Внутри пахло сухим сеном, пылью, мышами и солнцем. Свет падал через щели в досках длинными золотыми полосами. Если лечь на спину и смотреть вверх, казалось, что находишься не в сарае, а внутри огромного тёплого зверя, который дышит медленно и спокойно.
Они лежали рядом.
Лёха — раскинув руки, будто хозяин мира.
Миша — подложив ладони под голову.
Матвей — чуть в стороне, у самой стены, где сквозь щель было видно далёкую полоску речки.
— Я вырасту и уеду, — сказал как-то Лёха.
— Куда? — спросил Миша.
— В город. Большой. Где дома каменные. И машины. И чтобы никто не говорил: Лёшка, принеси воды, Лёшка, не бегай, Лёшка, опять штаны порвал.
— Ты и в городе штаны порвёшь, — сказал Миша.
— Зато городские.
Матвей улыбнулся.
— А ты? — спросил Лёха Мишу.
Миша задумался.
Он не знал. Ему нравилась деревня. Нравился дом, мать, печка, огород, утренний туман над речкой. Но ему хотелось строить что-то большое и прочное.

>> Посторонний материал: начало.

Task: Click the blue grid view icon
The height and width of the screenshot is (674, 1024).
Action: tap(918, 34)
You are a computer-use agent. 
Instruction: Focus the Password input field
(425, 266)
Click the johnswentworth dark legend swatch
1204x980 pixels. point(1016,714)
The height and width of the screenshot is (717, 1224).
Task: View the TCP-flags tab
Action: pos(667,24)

Такое, что вода не унесёт. Что не развалится после дождя.
— Я дома буду строить, — сказал он.
— В деревне?
— Может, в городе.
— А себе построишь?
— Построю.
— И нам? — оживился Лёха.
— Если заслужите.
Лёха толкнул его локтем.
— Слышал, Матвей? Он нам дома строить не хочет.
Матвей не ответил.
Он смотрел в щель между досками.
— А ты куда? — спросил Миша.
Матвей долго молчал.
Снаружи жужжала муха. Где-то во дворе мычала корова. Внизу скрипнула дверь, и мальчишки затаили дыхание, решив, что пришёл дядя Фёдор. Но шаги прошли мимо.

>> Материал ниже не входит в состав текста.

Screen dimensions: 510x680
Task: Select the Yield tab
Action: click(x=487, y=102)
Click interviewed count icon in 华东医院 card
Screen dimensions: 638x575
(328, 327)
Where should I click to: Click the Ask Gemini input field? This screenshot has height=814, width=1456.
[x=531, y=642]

— Я к воде, — наконец сказал Матвей.
Лёха приподнялся на локте.
— Это как?
— Не знаю.
— Рыбаком, что ли?
— Может.
— Рыбаком скучно.
— Не скучно.
— А если мы все уедем? — спросил Миша.
Матвей повернул голову.
— Все?
— Ну да. Лёха в город. Я тоже, может. Ты к воде.
Лёха вдруг сел.
— Тогда договор.
— Какой ещё договор?
— Настоящий. Мальчишеский.
Он порылся в сене, нашёл сухую соломинку и торжественно положил её между ними.
— Вырастем. Уйдём куда захотим. Хоть в город, хоть к воде, хоть на край земли. Но потом вернёмся сюда. Втроём.
— Когда? — спросил Миша.
Лёха задумался.
Считать далёкие годы они не умели. Взрослая жизнь казалась им чем-то огромным, туманным и почти невозможным. Как другой берег в половодье.
— Когда будем совсем взрослыми, — решил он.
— Старыми? — уточнил Матвей.
— Не старыми. Взрослыми. С усами.
— У Миши, может, усов не будет, — сказал Матвей.
Лёха расхохотался.
Миша покраснел и толкнул его в плечо.
— Будут.
— Тогда договорились, — сказал Лёха. — Вернёмся втроём. На речку. К лапе.
— К руке, — тихо поправил Матвей.
— Да хоть к ноге. Вернёмся?
Миша положил ладонь на соломинку.
— Вернёмся.
Лёха накрыл его руку своей.
— Вернёмся.
Матвей смотрел на их руки чуть дольше, чем нужно. Потом достал из кармана тот самый камень с белой прожилкой и положил сверху.